Kids jokes
A kid has an older brother that’s a very popular lifeguard. He sees all of the people that talk to his brother, but he’s fairly ignored. So one day he asks his brother why everyone likes him so much. His older brother says, “Well, all you gotta do is stick a potato in your pocket.” So the next day the boy goes back to the pool and he has a potato in his pocket, but everyone is avoiding him even more now. At the end of the day he goes up to his brother and asks why it didn’t work, and his brother says, “Dumbass, you were supposed to put it in the front!”
What falls to the ground first if an apple and an emo kid fall from a tree?
The apple because the rope caught the emo kid.
What's the similarity between pedophiles and school shooters?
They both shoot when they see kids.
What's the difference between a Lambo and 200 children in my basement? One screams; the children don't.
Where do rape victims buy their clothes from?
The kids section.
Memes
Q. Why did the kid drop his ice cream cone?

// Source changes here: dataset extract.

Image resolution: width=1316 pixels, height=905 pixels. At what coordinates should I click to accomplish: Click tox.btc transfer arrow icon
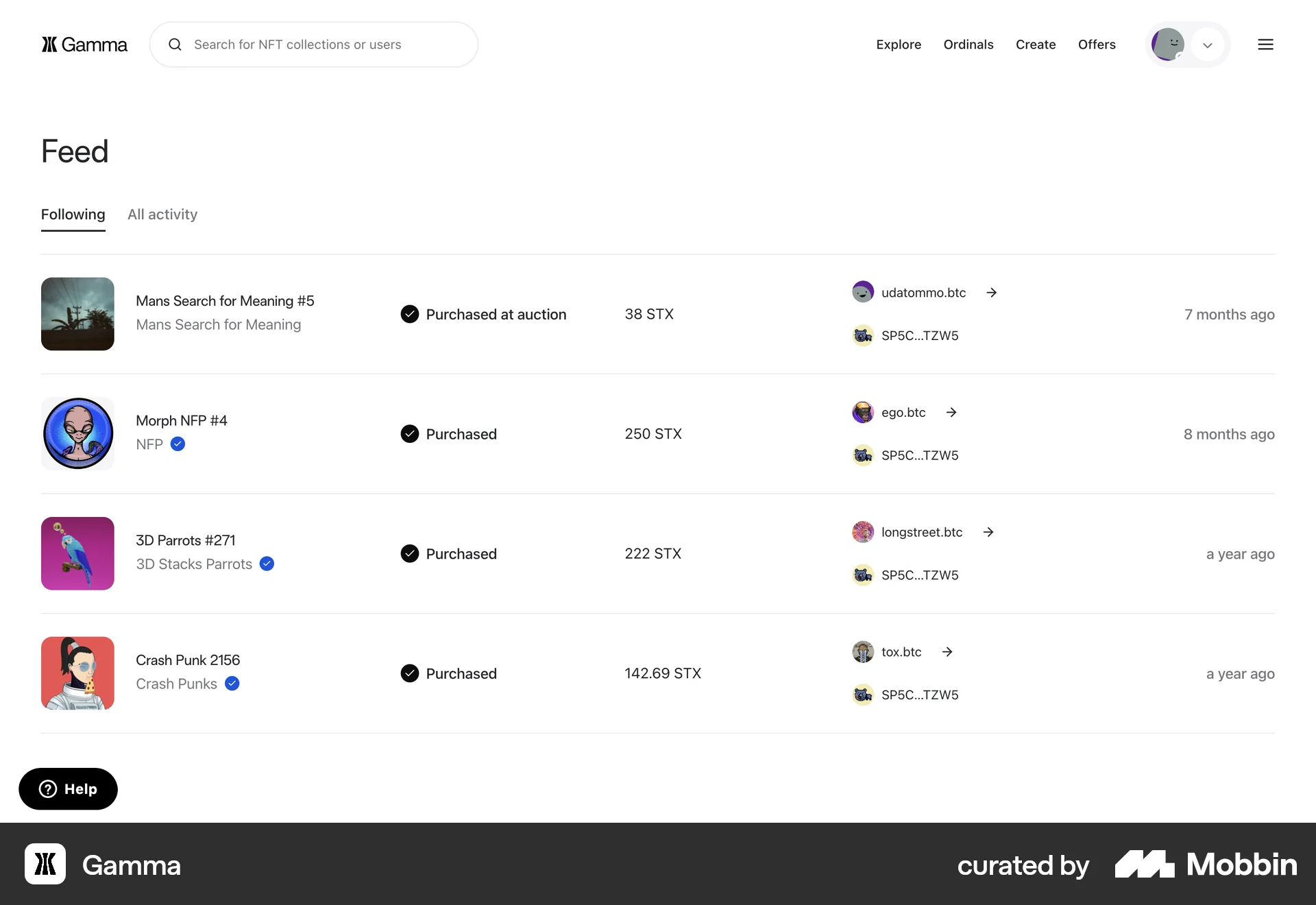click(x=947, y=651)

A. Because he got hit by a truck.
What's the number 1 cause of pedophilia?
Sexy kids.
Why did the homeless man stop to help the kids cross the street?
To get them into his van.
Kid: Dad, where are you going?
Dad: To get milk.
TEN YEARS LATER
Kid's friend: Where's your dad?
Kid: He went to get milk but never came back.
I'm going to open a wellness center for ASD kids to be able to express themselves through music and painting. I will call it Artism!
Why did the kid cry?
His dad didn't get the milk.
Kid: Wanna hear a joke?
Me: Sure.
Kid: Why diddncjcjcbfjcbcjdbbskzmzj b b j no?
Me:?
When I was at work, I saw this kid crying. I said, "Where are your parents?" God, I love working in an orphanage.
I got sent to the principal's office after telling the kid in the wheelchair to do a wheelie.
Why can't orphans really play baseball?
Because when they do, all the other kids tell that joke that everyone has heard more than 50 times.
Me vs. the emo kid: we go to high-five a tree. I get a high five; the emo kid is left hanging.
The wheelchair kid laughed at my test score, so I told him to stand up to the anthem.
I walked into an orphanage and a kid was crying. I asked him what was wrong and he said some kids were bullying him. I told him to go tell his parents.
How do you get a depressed kid out of a tree? You cut the rope.
Kids in the backseat make accidents, but accidents in the backseat make kids.